DA SVOLGERE:
**1.** Rispondi a queste domande sul brano sui semiconduttori:
(a) Senza che cosa il produttore non può più servire alcuni clienti cinesi?
(b) Quali mezzi, oltre alle armi di nuova generazione, fanno funzionare i microchip?
(c) Quanto valeva la quota di azioni che Foxconn ha dichiarato di voler vendere?
**2.** Fornisci il seguito del brano sui semiconduttori, cominciando dopo la sua ultima frase.

BRANO DA LEGGERE:
»»

Negli ultimi anni, il produttore dei semiconduttori più avanzati al mondo si è trovato sotto il fuoco incrociato delle tensioni tecnologiche tra Stati Uniti e Cina. Ad esempio, non è più in grado di servire alcuni clienti cinesi senza una licenza statunitense a causa delle restrizioni imposte da Washington sull'uso della tecnologia americana. L'aspetto più spaventoso della situazione attuale, ha detto, è la scomparsa della "fiducia reciproca e della collaborazione".

Si rischiano conseguenze devastanti, non solo economiche

Le conseguenze possono essere devastanti, sia sul fronte della produzione di chip sia su quelle politico-geopolitiche per Taiwan, in larga parte costretta a seguire le pressioni americane su un settore ritenuto strategico. Non va dimenticato che i microchip servono anche per far funzionare le armi di nuova generazione e i mezzi militari, compresi gli aerei da guerra. Questo significa che avere o non avere la tecnologia più avanzata può far vincere o perdere i futuri conflitti. 

Nel frattempo la Foxconn, azienda taiwanese produttrice di elettronica e tra i principali fornitori di Apple, ha dichiarato che avrebbe venduto la quota di azioni (772 milioni di dollari) che deteneva in Tsinghua Unigroup, ex colosso cinese dei semiconduttori finito nelle grande nel 2021 per l’alta esposizione debitoria. Ma non è bastato. Come riportato da Reuters, sabato il governo di Taiwan ha deciso che multerà Foxconn per aver il suo investimento non autorizzato in Cina.

««

DATI FORNITI:
»»

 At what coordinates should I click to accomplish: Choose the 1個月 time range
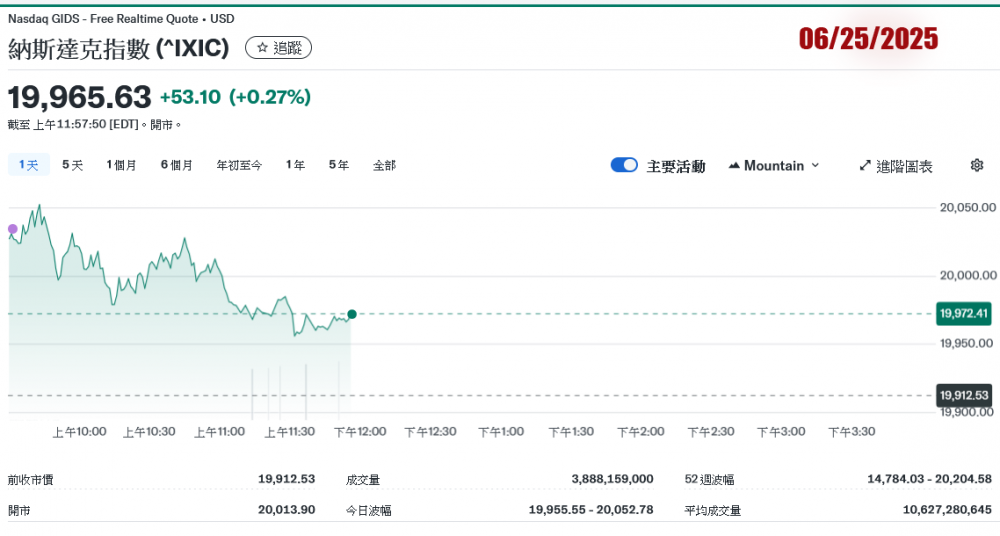121,165
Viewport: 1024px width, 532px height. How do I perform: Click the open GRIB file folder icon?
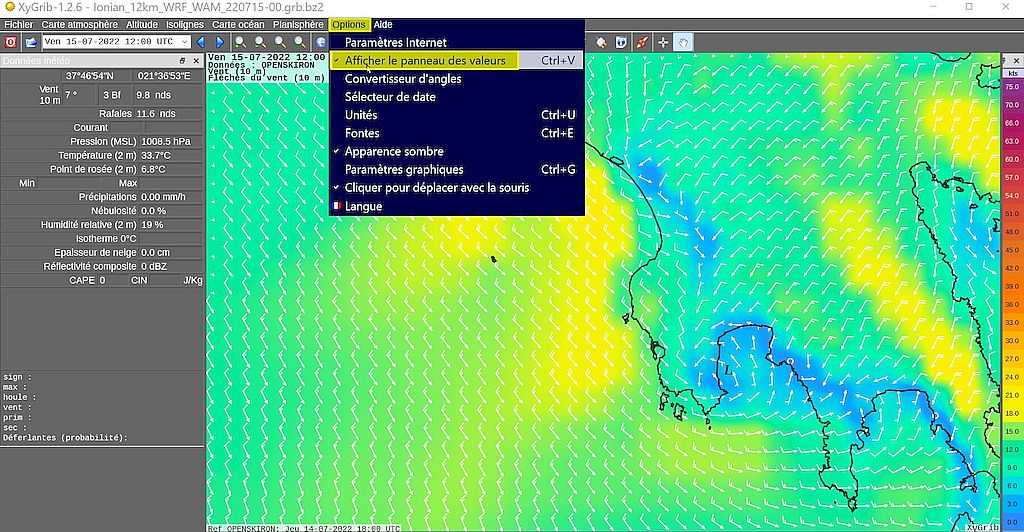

««

SOLUZIONI PER ESERCIZIO:
**1.**
(a) Senza una licenza statunitense.
(b) I mezzi militari, compresi gli aerei da guerra.
(c) 772 milioni di dollari.

**2.**
La multinazionale taiwanese aveva reso nota la propria partecipazione in Tsinghua Unigroup solo lo scorso luglio, violando la legge di Taipei che richiede che tutti gli investimenti esteri debbano essere preventivamente approvati dal governo centrale. Dal canto suo, Foxconn aveva investito in Tsinghua Unigroup tramite una sua filiale cinese allo scopo di acquisire nuovi impianti di chip – in un momento di carenza globale – per espandere la propria produzione di auto elettriche.

Ma continuare a tagliare i legami commerciali, avverte chi è in prima linea di fronte a Pechino, può portare conseguenze serie. Non solo sul piano economico.